→ **WORK TO DO**
Copy the text lines of the data below word for word, leaving out the pictures.

→ **ENTRIES**
_ _ _
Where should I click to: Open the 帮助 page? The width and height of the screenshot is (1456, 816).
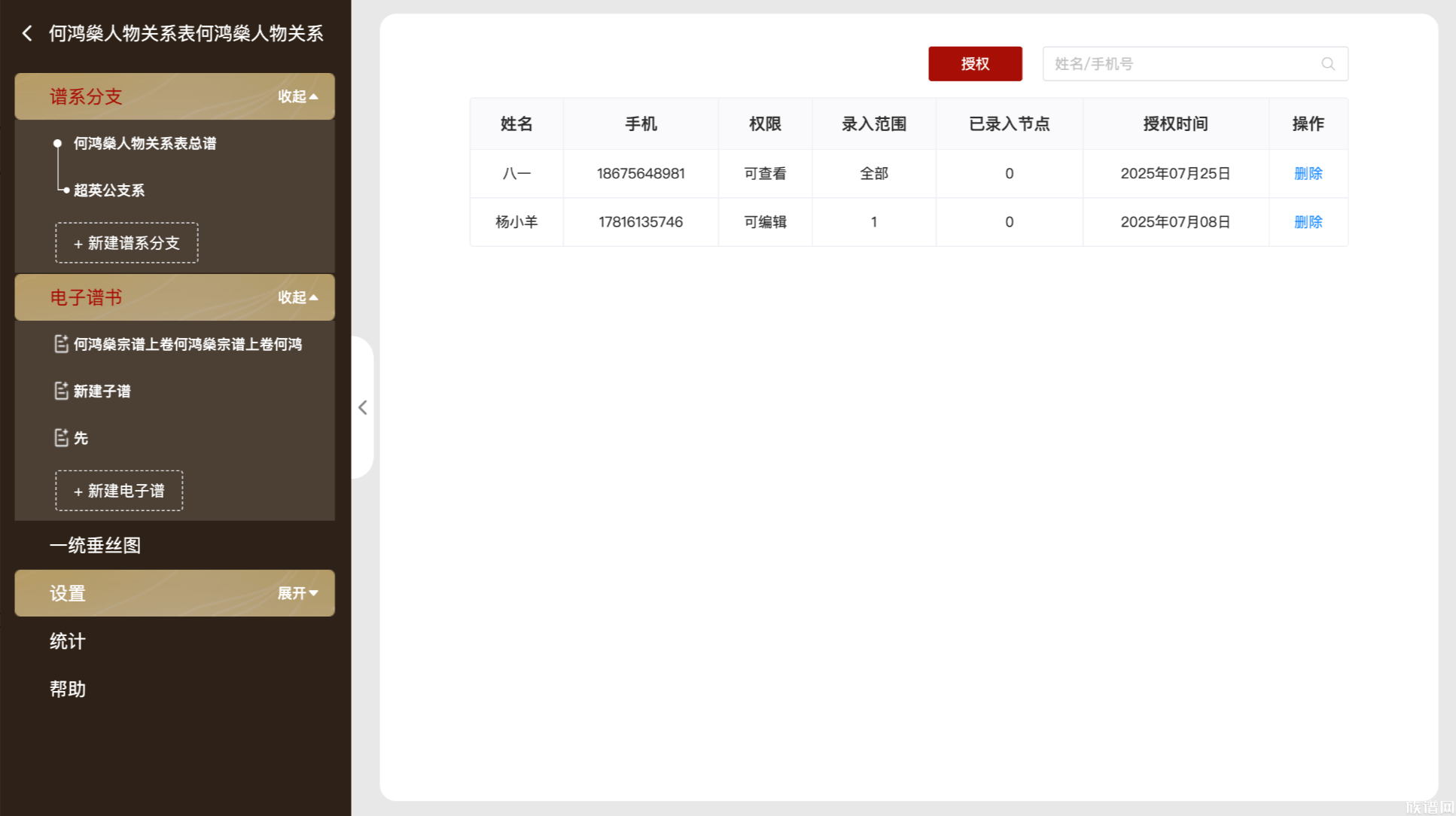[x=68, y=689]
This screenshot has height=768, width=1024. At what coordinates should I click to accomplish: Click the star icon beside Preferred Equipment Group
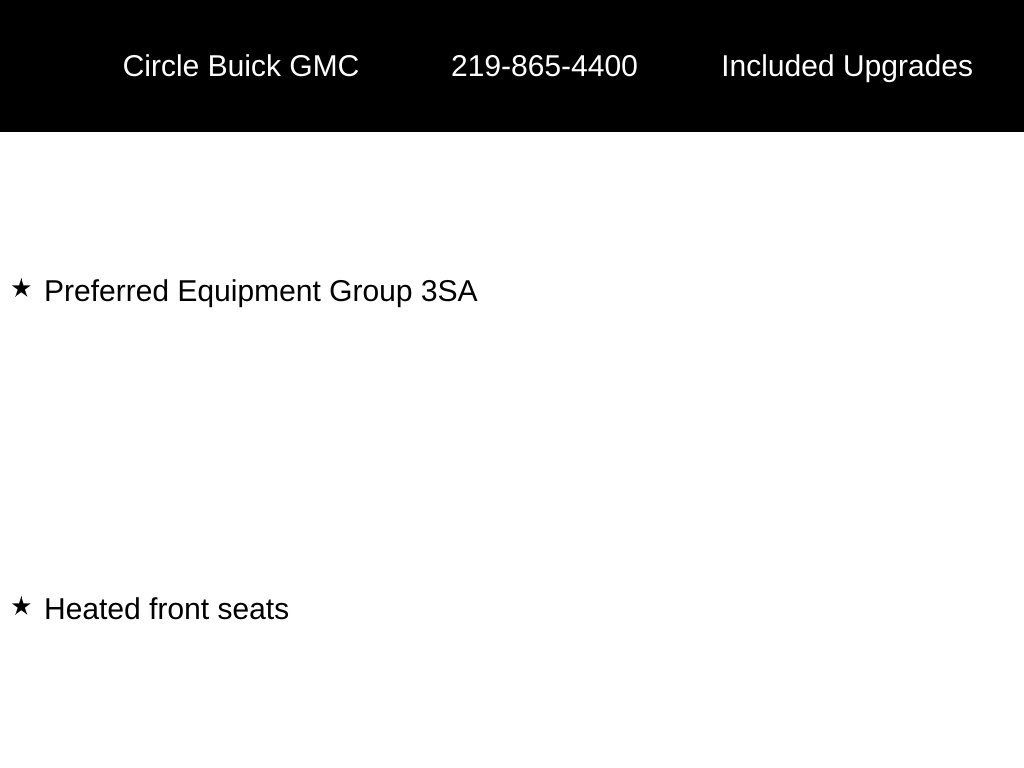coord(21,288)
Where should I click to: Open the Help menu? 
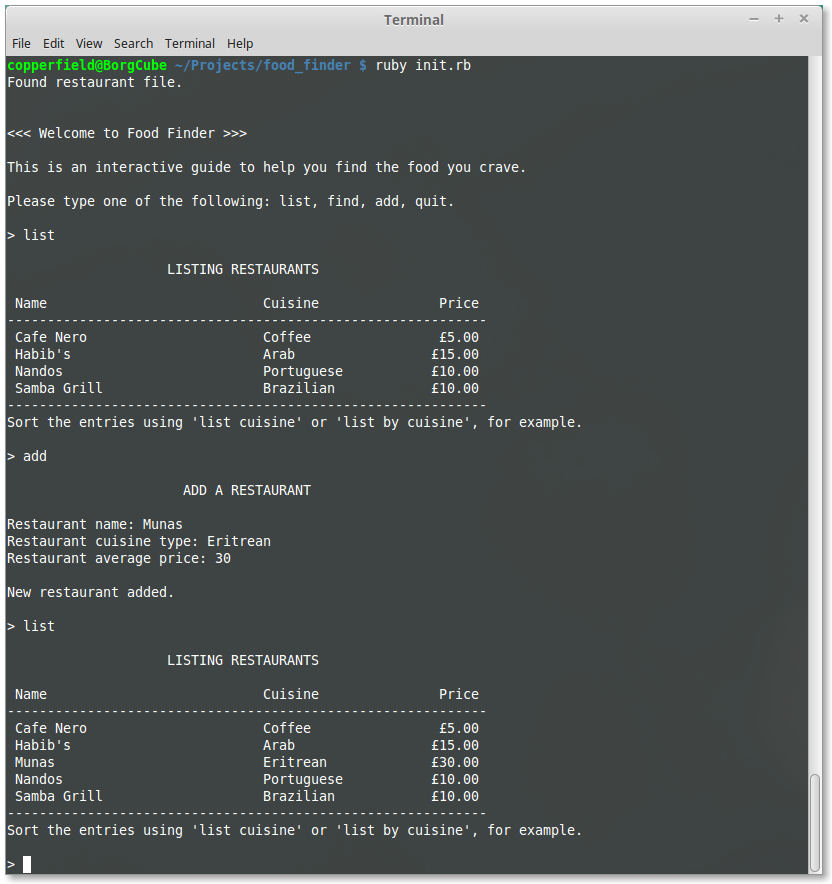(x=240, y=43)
_ _ _
→ **SOLUTION TO THIS TASK**
Where should I click to: Open the 帮助 page? The width and height of the screenshot is (1456, 816).
[x=68, y=689]
This screenshot has height=768, width=1024. At what coordinates should I click to accomplish: Click the star icon beside Preferred Equipment Group
coord(21,288)
Where should I click to: Open the Help menu? 
(x=240, y=43)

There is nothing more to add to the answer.